Encapsulating the sounds that I grew up with but bringing something from my generation into the mix, I felt a kindred spirit in the band. There was something in the name and listening to their first few tracks that gave me the feeling that they were fellow Northerners (and once I saw that their third was titled John Cooper Clarke I had absolutely no doubt about it). I figured that this might have also contributed to that close connection because despite being from Yorkshire rather the home of the punk-poet and FAC51, things growing up in Todmorden feel just as small and grey (but equally hopeful).
Like all great bands from the North, you can really hear this in their sound; the bleakness and claustrophobia in lead singer Sydney Minsky-Sargeant’s lyrics; being ‘trapped inside a town’ ‘running out of time’ but also the sense of working pride and excitement that there’s something beyond, in the sounds that they’re backed by.
Minsky-Sergeant is now the only original band member left standing but at the fresh age of just 19, commanding you to watch him in his SOCIALISM print t-shirt he’s definitely not backing down any time soon. Originally joined by guitarist Giulia Bonometti and drummer Jake Bogacki the first line-up released debut single Bad Blood in 2019 which gained comparisons to the Totally Wired band The Fall and flows into B-Side Suburban Heights, a song filled with a jangly Smith’s-like sound. The tracks were greeted with great acclaim but success didn’t mean that Syd was ready to settle and he eagerly continued to explore and develop.
The fired-up front-man gravitated towards a new electronic noise however, this wasn’t for everyone and led to the departure of Bogacki, whilst Bonometti also moved on to focus on a solo career rather than the evolution of WMC. This, in turn, forced him to change things up even more than anticipated; sequentially swapping out the drum kit for a machine and expanding the club’s membership to three new musicians in the form of bassist Liam Ogburn, Mairead O’Connor on keys, guitar and vocals and Rob Graham joining Syd on guitar and synth.
Together they took on this new angle drawing them in; each member boldly bringing their own flourish and when combined with production from Ross Orton- the same Yorkshireman behind tracks from the Arctic Monkeys (and rather ironically The Fall), bedroom-recorded demos were transformed into a well-polished LP.
Wise beyond their years, you can already hear that the band know what music they want to make and have a great skill for executing it.

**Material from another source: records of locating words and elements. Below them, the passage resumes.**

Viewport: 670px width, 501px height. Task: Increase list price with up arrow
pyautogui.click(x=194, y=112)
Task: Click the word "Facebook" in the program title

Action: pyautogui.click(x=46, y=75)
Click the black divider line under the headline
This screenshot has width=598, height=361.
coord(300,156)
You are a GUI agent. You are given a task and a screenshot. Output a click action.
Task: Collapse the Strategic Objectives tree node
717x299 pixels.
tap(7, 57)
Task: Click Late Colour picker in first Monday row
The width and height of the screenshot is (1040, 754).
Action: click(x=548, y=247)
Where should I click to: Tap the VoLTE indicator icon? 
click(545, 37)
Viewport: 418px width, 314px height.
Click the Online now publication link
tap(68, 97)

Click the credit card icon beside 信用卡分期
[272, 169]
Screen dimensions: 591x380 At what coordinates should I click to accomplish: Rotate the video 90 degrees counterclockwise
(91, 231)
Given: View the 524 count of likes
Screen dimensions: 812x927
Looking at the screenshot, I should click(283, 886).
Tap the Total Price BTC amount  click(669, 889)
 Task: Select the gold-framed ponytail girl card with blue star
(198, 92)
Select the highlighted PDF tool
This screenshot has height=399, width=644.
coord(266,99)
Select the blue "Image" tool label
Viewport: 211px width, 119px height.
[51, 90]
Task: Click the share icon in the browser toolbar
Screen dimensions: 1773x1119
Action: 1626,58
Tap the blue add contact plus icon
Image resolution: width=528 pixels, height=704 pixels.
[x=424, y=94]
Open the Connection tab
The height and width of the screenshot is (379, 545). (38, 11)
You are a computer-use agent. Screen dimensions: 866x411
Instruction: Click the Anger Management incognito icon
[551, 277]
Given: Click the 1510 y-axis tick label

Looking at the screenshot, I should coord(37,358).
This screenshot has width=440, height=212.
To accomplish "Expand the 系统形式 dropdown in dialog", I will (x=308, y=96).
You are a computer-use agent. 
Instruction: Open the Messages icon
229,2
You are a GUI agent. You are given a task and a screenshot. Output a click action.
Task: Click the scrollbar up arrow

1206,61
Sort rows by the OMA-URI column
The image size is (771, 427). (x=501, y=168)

The tracks on their album come together to create a cohesive experience but each is individually fresh with a mix of elements.
There’s the Stand out Acid House infusion on the likes of Tomorrow and plenty of upbeat rhythm in White Rooms and People. In addition to this optimistic sound, you’ll also find balance in a darker side; where they channel the grit that’s sung about on Teeth in its grunge guitar and evoke doom in the striking beats of Be My Guest.
Also incorporated is a touch of afrobeat, funk and even indie on Outside where they sing about reminiscing in the sunshine, delivering lyrics about a ‘technicolour daydream’ whilst hardly needing any words at all on the pulsating A.A.A.A…That isn’t all either, as just when you think they’ve proven their capability they top things off with Angel, a 12-minute journey filled with swooping psychedelic sounds that creates a deservingly epic finale.
Speaking the honest truth and producing music that’s simultaneously nostalgic and now, they’re only one album in and hard not to love. Although they might have captured the sound of the North and named themselves after the places they originally strived to play in, Working Men’s Club look well and truly set to take on the wider world.